Text to read:
* start *

New Zealand Deputy Prime Minister Winston Peters asked Canada to show evidence, if it had any, that could link India with the alleged murder of the Khalistani terrorist, Nijjar.  

New Zealand, a Five-Eyes intelligence ally of Canada, has raised questions on Ottawa’s allegations of Indian involvement in the killing of Khalistani terrorist Hardeep Singh Nijjar. Notably, New Zealand Deputy Prime Minister Winston Peters asked Canada to show evidence, if it had any, that could link India with the alleged murder of the Khalistani terrorist, Nijjar.  

In an interview with The Indian Express on Tuesday (March 12th), Peters was asked if Canada had shared information on the Nijjar case and whether New Zealand had conveyed its position to India. In response, Peters maintained that the incidents occurred when a different government was in power in their country. Despite New Zealand being an integral member of the Five Eyes intelligence alliance, he cast doubt on the “quality” and “reliability” of information shared by the intelligence group.

Peters said, “Well, I wasn’t here, it was handled by the previous government. But look, sometimes when you’re hearing Five-Eyes information, you’re hearing it and saying nothing. It is coming past you. You don’t know the value or the quality of it, but you’re pleased to have it. You don’t know whether there is going to be substantial material value or nothing. But the very, very critical information that matters… This was mainly handled by the previous government.”

* end *

What you need to do:
1 > Summarize the passage about New Zealand's response to Canada's allegations in the Nijjar killing in two sentences.
2 > Write the next part of the passage on New Zealand's response to Canada's Nijjar allegations, picking up after its final sentence.

Listed entries:

* start *

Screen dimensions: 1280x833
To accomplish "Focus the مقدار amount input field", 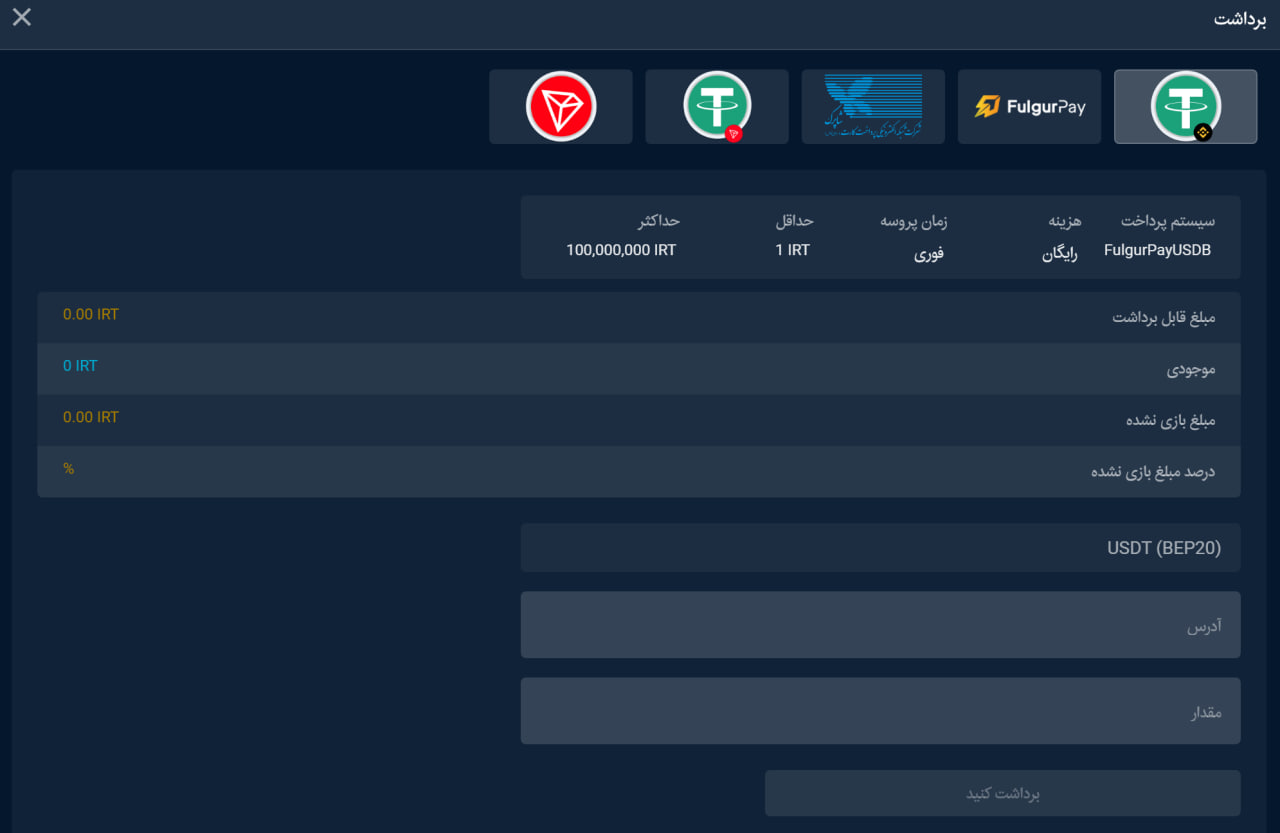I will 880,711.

* end *
* start *

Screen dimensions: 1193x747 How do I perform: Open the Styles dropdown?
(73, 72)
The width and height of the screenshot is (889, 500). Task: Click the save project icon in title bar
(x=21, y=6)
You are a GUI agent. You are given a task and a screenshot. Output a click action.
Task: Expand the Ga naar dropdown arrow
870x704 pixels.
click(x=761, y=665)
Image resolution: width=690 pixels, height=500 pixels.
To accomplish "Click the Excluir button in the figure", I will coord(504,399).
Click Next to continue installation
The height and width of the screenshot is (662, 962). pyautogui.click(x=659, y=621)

* end *

Results by task:
1 > New Zealand Deputy Prime Minister Winston Peters, whose country is a Five Eyes intelligence ally of Canada, asked Ottawa to show any evidence it had linking India to the killing of Khalistani terrorist Hardeep Singh Nijjar. In a March 12th interview with The Indian Express, he said the matter had been handled by the previous government and cast doubt on the quality and reliability of information shared by the Five Eyes group.

2 >
A veteran politician of four-and-a-half decades and a legal expert, Peters went on to raise questions on Canada’s stance. He argued that if Canada had any evidence against India, it should have shared it by now, stressing that this means that the Justin Trudeau government has no evidence to back his allegations against India.  

Deputy PM Peters is also the Foreign Minister of New Zealand. He added, “As a trained lawyer, I look okay, so where’s the case? Where’s the evidence? Where’s the finding right here, right now? Well, there isn’t one.” 

Notably, New Zealand is one of the members of the Five-Eyes intelligence alliance along with Canada, the US, the UK, and Australia. It was claimed that Canada had shared intelligence related to the Nijjar killing with its alliance partners, however, New Zealand Deputy Prime Minister’s recent remarks point otherwise. 

Conspicuously, this is the first time that a Five-Eyes partner has directly raised questions on Canada’s allegations, sharing the Indian stance on the issue.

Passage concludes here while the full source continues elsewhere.